El presidente Peña Nieto aseveró que 2 millones de mexicanos han superado la pobreza extrema, ¿entonces por qué los habitantes de un millón de hogares tuvieron que pedir limosna y/o delinquir para comer, según datos del Inegi?
¿Usted considera que tiene sustento lo expresado por Peña Nieto respecto a que el rediseño de las políticas sociales permitirán superar la pobreza extrema en 10 años? Claro que no, porque la productividad laboral sigue en descenso, ya que pasó de menos 0.3 por ciento en el primer trimestre de 2011, a menos 1.9 en el primer trimestre de este 2017.
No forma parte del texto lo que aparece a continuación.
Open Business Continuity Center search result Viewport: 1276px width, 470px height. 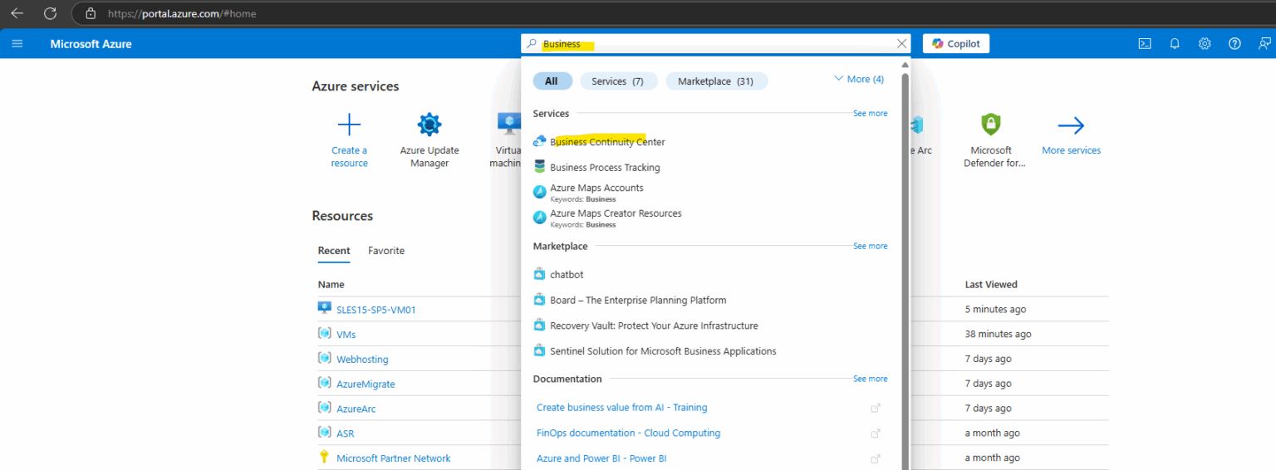click(607, 142)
Según datos del Inegi el índice de pobreza laboral pasó de 38 por ciento en 2011 a 40 puntos porcentuales en el segundo trimestre de 2017; la tasa de creación de empleos se ha mantenido constante, en diciembre de 2011 fue de 4.1 por ciento y en junio de 2017 apenas aumentó a 4.5, en este mismo año los empleos generados acumulados son más de 555 mil, pero el compromiso era de 700 mil, entonces no es el avance tan espectacular como dice Peña Nieto.
Llama la atención que el subempleo se mantiene en 8 por ciento y el empleo informal pasó de 47 a 52 puntos porcentuales en el periodo que comprende del segundo trimestre de 2014 al segundo trimestre de 2017. La informalidad más alta está en Oaxaca donde pasó de 69 a 73 por ciento en el mismo periodo, este indicador denota pobreza.
Los ingresos, de por si bajos, registran menos poder de compra, por la inflación creciente a partir del gasolinazo pasando de 3.36 en diciembre de 2012 a 6.44 por ciento en este julio, la inflación subyacente alcanzó 11.27 por ciento y vienen más aumentos como la luz, entre otros.
En los pre-criterios de política económica para 2018 se tiene contemplado que los requerimientos financieros para México pasarán de 29 en 2012 a 49 por ciento del PIB al terminar 2018. Lo que refleja la alta vulnerabilidad financiera del país.
Los ganadores son sectores como la banca cuyas utilidades subieron 23 por ciento en lo que va de este 2017, representando 80 mil millones de pesos. Otros ganadores son la industria automotriz y la minería en manos de empresas transnacionales.
Mientras que no se logre una educación de alta calidad, que desarrolle y aplique la investigación y la innovación como procesos clave de las Mipymes, y se aplique como proceso permanente la transferencia tecnológica y de conocimientos hacia las Mipymes, creando ecosistemas regionales de innovación; no se logrará disminuir la pobreza y la desigualdad. El modelo que propone Peña Nieto para el futuro es más de lo mismo, un esquema neoliberal sin prestaciones sociales, lo que se traduce en rezago, pobreza, corrupción y violencia extrema, ¿no lo cree usted?